Solicitud a: Extraiga sin modificación alguna las filas que van desde el comienzo de las filas hasta la línea que contiene "(538, 205).", con ambos extremos incluidos.
........
“Y
nosotros, los apóstoles, somos testigos de todo lo que él hizo por toda Judea y
en Jerusalén. Lo mataron, colgándolo de una cruz, pero Dios lo resucitó al
tercer día”
(Hechos 10: 39)
Lecturas:
1.
Hechos 10: 34-43
2.
Salmo 117
3.
Colosenses 3: 1-4
4.
Juan 20: 1-9
En la historia de Jesús se rompen muchos paradigmas,
como el exclusivismo religioso del judaísmo de su tiempo, como la afirmación
tajante de la ley por encima del ser humano, como la imagen de un Dios
implacable y vengativo, como el sentimiento de superioridad religioso-moral
profesado por los dirigentes y sabios de ese judaísmo, como el desconocimiento
de la universalidad de las culturas y la diversidad de los modos de ser y de pensar, como el desprecio
por los condenados de la tierra, como la religión reducida a un cuerpo de
prácticas rituales desconectadas de la realidad.
Jesús es la sorpresa de Dios, no brillo repentino,
tampoco fuego fatuo, El sorprende porque
lo suyo está destinado a reencantar al ser humano y a retornarle el perdido
sentido de la vida y la esperanza que parecen destruír los poderes del mundo.
La clave de esta sorpresa tiene su cimiento en la Pascua, en su vida que no se
destruye, en la vigencia de su causa, en la confrontación a los poderes
políticos y religiosos que se empeñaron en reducirlo a la nada.
Estos señores de la muerte , inicialmente
“victoriosos”, saltaron de ira cuando vieron a ese puñado de últimos,
discípulos y seguidores de su proyecto, transformarse definitiva y
cualitativamente y lanzarse con entusiasmo a proclamar que ese crucificado
ahora está resucitado, y que la saña con la que fue juzgado y condenado no pudo
tener la última palabra sobre su vida y su misión.
En Hechos de los Apóstoles, que tendremos como primera
lectura durante todo este tiempo de Pascua, vamos a encontrar diversas
proclamaciones por parte de los discípulos, en los que anuncian con gozo que el
ser humano histórico llamado Jesús de Nazareth, que pasó comunicando a Dios
como Padre de misericordia y realizando señales para reivindicar a los más
pobres de esa realidad, que llenó de esperanza y dignidad a muchos fracasados,
que no compaginó con el modo religioso de escribas y fariseos, que se indignó
con sus falacias e hipocresías, que fue tildado de blasfemo y condenado a la
ignominia de la cruz, es ahora el Viviente por excelencia, y que el mismísimo
Dios se ha constituído en el garante y legitimador de todo este revolucionario
ministerio: “Nosotros somos testigos de todo lo que hizo en Judea y en Jerusalén.
........
Solicitud b: Copie de forma literal el tramo del texto sobre la Pascua que va desde "Juan 20: 1-9" hasta "de la realidad.", ambos incluidos.

Filas de entrada:
........
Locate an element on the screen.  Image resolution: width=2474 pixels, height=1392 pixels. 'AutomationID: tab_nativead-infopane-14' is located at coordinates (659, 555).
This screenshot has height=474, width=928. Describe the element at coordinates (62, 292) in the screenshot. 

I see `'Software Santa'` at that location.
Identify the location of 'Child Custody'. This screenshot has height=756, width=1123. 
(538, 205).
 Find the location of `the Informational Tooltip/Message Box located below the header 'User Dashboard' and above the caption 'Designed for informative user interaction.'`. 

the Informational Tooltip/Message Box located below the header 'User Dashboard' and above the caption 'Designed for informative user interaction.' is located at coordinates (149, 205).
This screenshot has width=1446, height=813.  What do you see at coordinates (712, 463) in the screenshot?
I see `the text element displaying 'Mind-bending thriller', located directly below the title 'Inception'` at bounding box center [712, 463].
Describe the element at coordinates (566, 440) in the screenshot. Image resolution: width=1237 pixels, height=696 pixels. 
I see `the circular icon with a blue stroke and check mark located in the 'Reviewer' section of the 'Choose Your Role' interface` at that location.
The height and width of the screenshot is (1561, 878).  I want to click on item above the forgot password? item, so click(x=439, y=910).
........
Respuesta a:
Locate an element on the screen.  Image resolution: width=2474 pixels, height=1392 pixels. 'AutomationID: tab_nativead-infopane-14' is located at coordinates (659, 555).
This screenshot has height=474, width=928. Describe the element at coordinates (62, 292) in the screenshot. 

I see `'Software Santa'` at that location.
Identify the location of 'Child Custody'. This screenshot has height=756, width=1123. 
(538, 205).

Respuesta b:
Juan 20: 1-9
En la historia de Jesús se rompen muchos paradigmas,
como el exclusivismo religioso del judaísmo de su tiempo, como la afirmación
tajante de la ley por encima del ser humano, como la imagen de un Dios
implacable y vengativo, como el sentimiento de superioridad religioso-moral
profesado por los dirigentes y sabios de ese judaísmo, como el desconocimiento
de la universalidad de las culturas y la diversidad de los modos de ser y de pensar, como el desprecio
por los condenados de la tierra, como la religión reducida a un cuerpo de
prácticas rituales desconectadas de la realidad.